Global Politics & the Power of Numbers: How Data and Statistics Shape our (Mis)Understanding of the World
When: 16:30 – 18.30 | Thursday, 4th September 2014
Where: Hörsaal A, Osteuropa-Institut, Garystr. 55,14195 | Freie Universität Berlin
Prof. Lorenzo Fioramonti (University of Pretoria, South Africa) gave a guest lecture based on the research published in his most recent book ‘How Numbers Rule the World – The Use and Abuse of Statistics in Global Politics‘, which provides an innovative and timely exposé of the politics, power, and contestation of numbers. Prof. Fioramonti’s topics ranged from the world’s obsession with Gross Domestic Product (GDP) to the dubious influence of credit rating agencies, and from the marketization of nature to the assessment of development aid.

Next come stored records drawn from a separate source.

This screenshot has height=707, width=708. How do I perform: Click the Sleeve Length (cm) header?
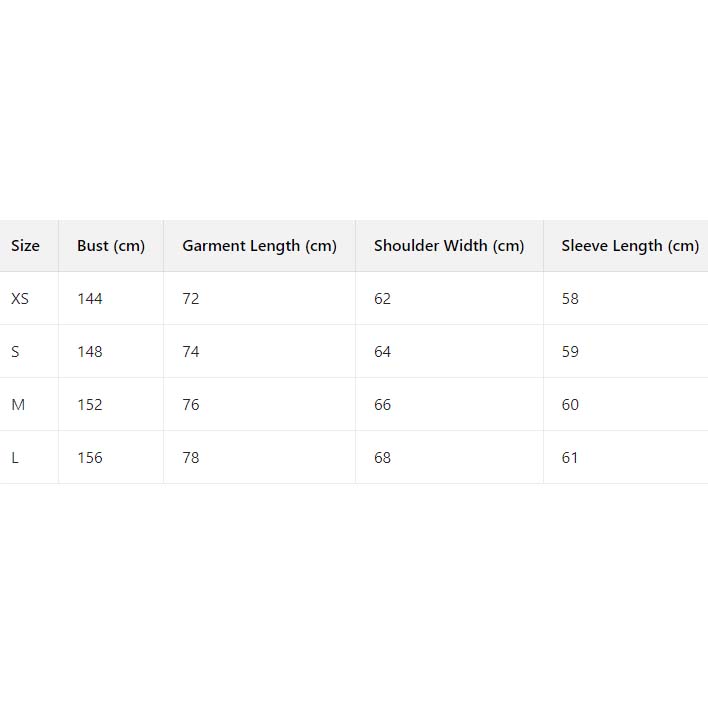[630, 246]
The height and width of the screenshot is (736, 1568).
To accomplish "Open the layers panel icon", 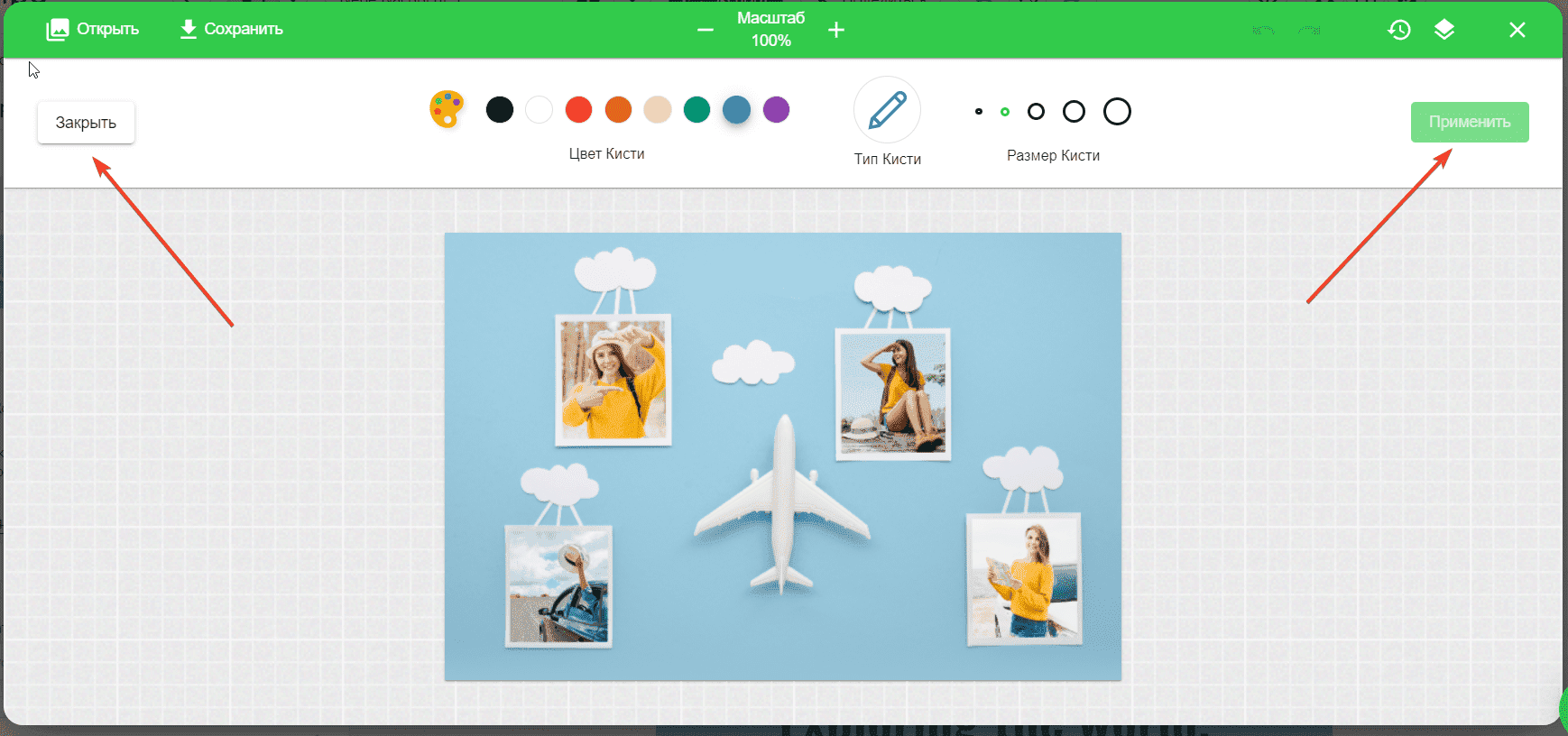I will (x=1444, y=30).
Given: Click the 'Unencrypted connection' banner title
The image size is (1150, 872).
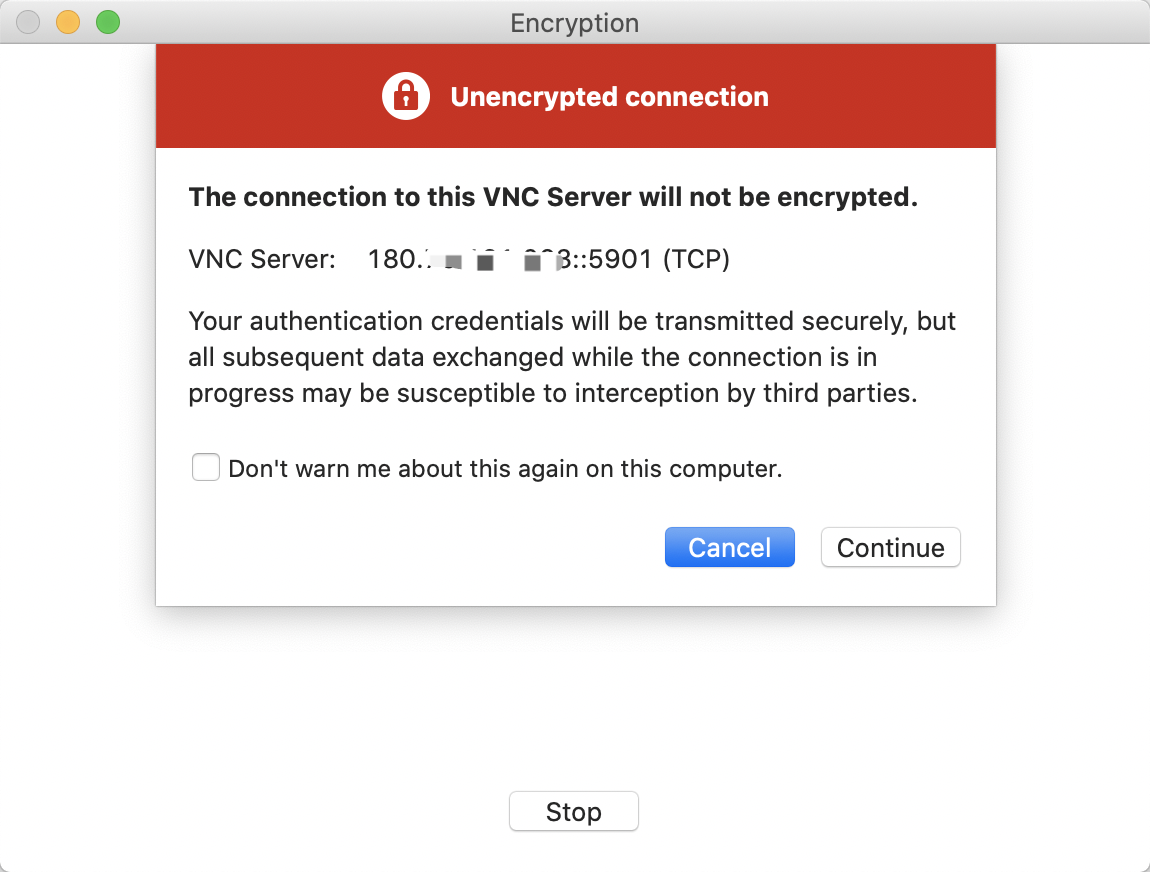Looking at the screenshot, I should (x=609, y=97).
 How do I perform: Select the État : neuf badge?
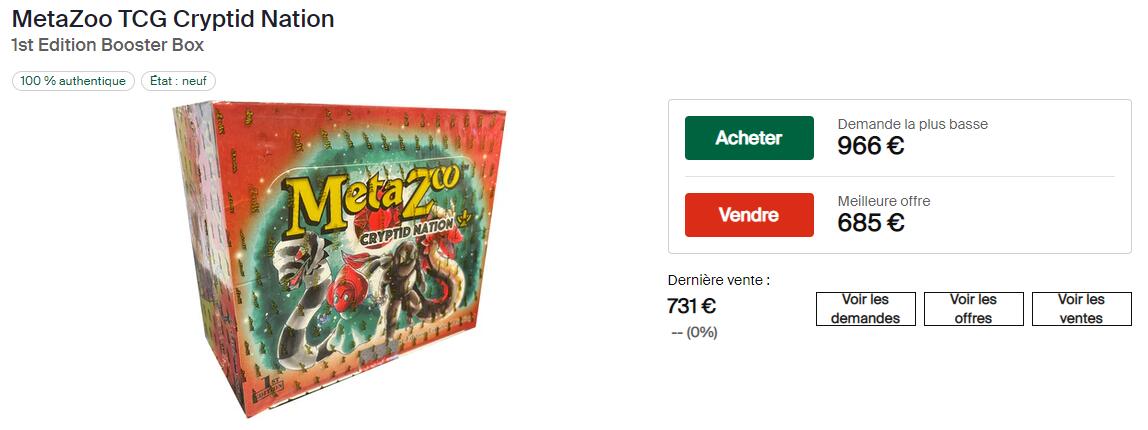click(178, 81)
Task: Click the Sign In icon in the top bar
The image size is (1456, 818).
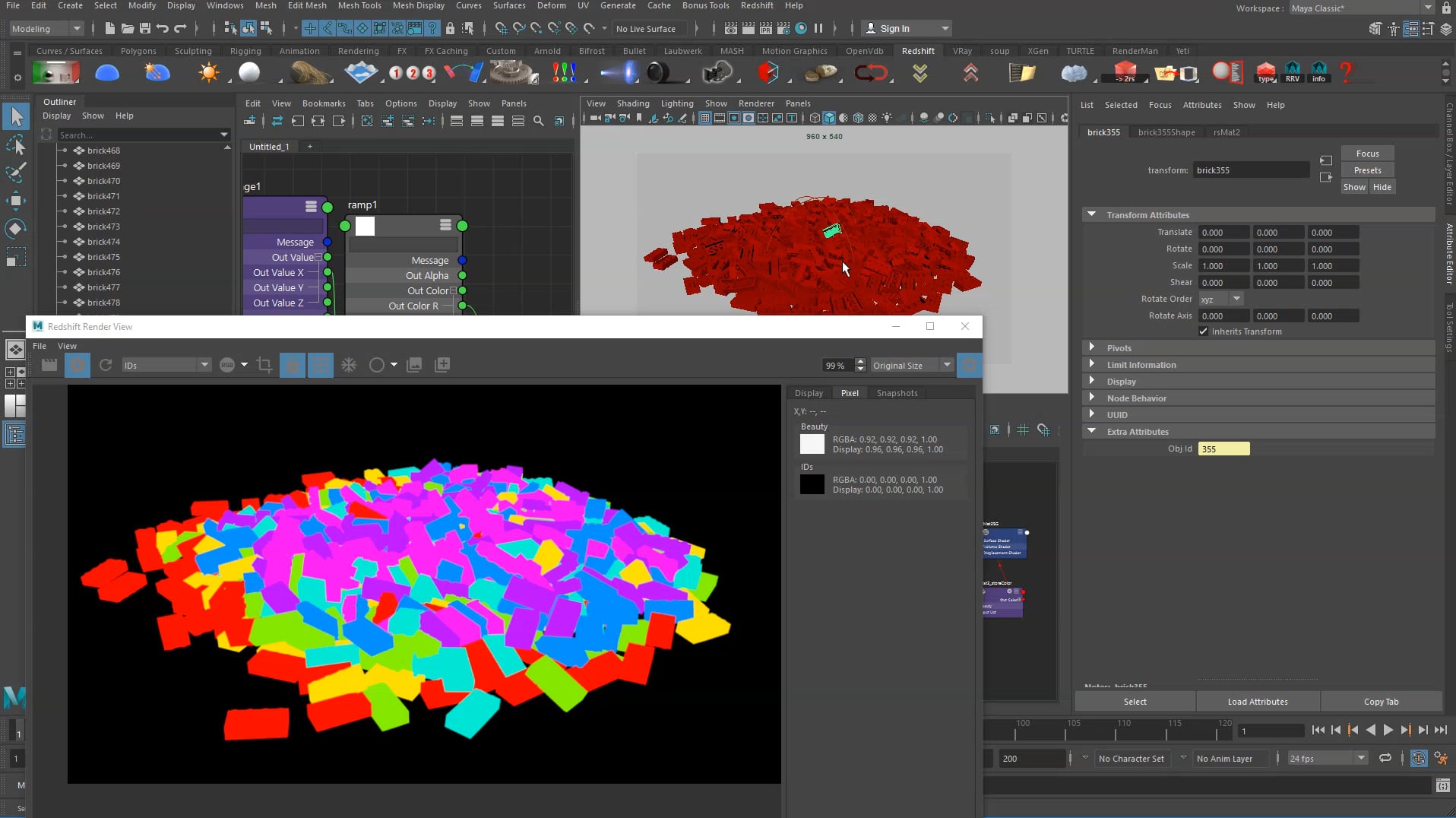Action: tap(872, 28)
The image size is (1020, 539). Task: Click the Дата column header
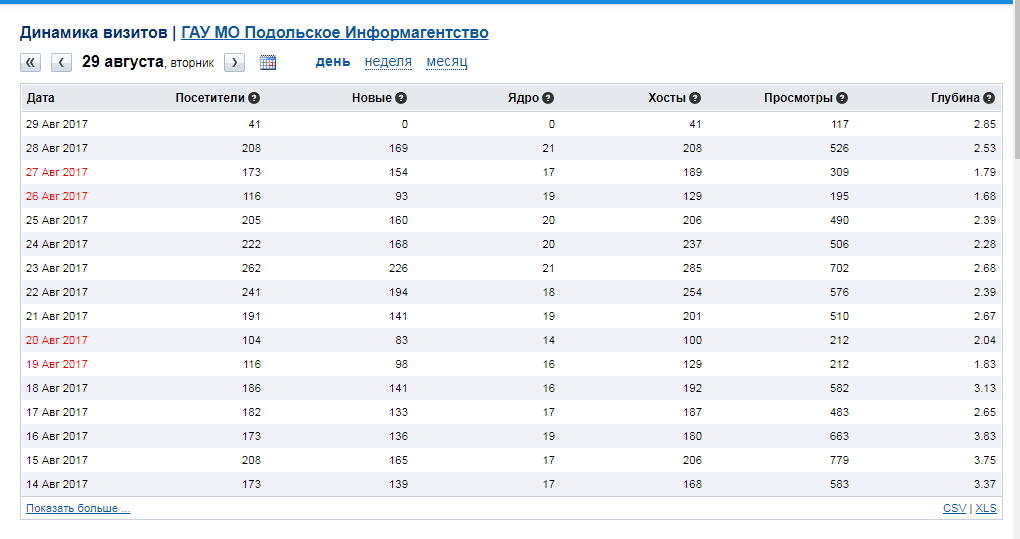pos(41,98)
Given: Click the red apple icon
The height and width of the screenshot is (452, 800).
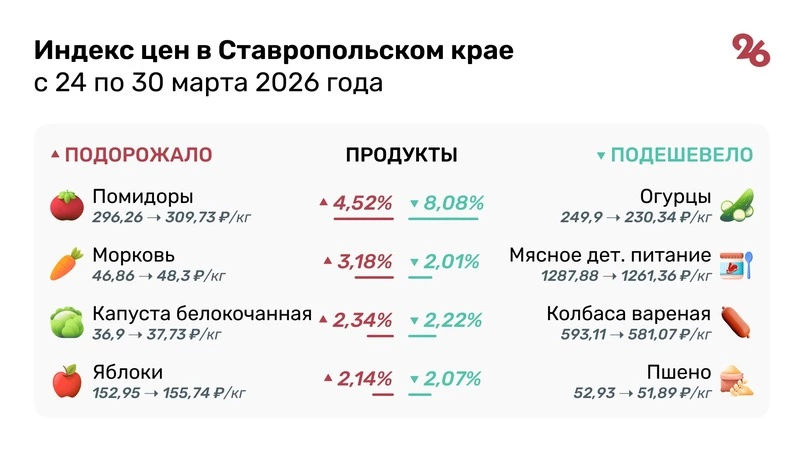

For more information on Prof. Lorenzo Fioramonti, please visit his website.
For more information on his most recent book, which was sold at the event at a special discount price, read here.
The event was a collaborative effort of the Berlin Forum on Global Politics (BFoGP), a non-profit organization dedicated to the promotion of academic, expert, and public understanding of global politics, and the Center for Global Politics (CGP) of the Freie Universität Berlin.
The most recent publication of the BFoGP, entitled ‘The Transatlantic Colossus – Global Contributions to Broaden the Debate on the EU-US Free Trade Agreement’, was the result of the intention to provide multiple stakeholders with information that goes beyond mere economic data and the – so far – mostly numerical narrative of the free trade agreement as a required condition for the growth of GDP and the creation of employment on both sides of the Atlantic.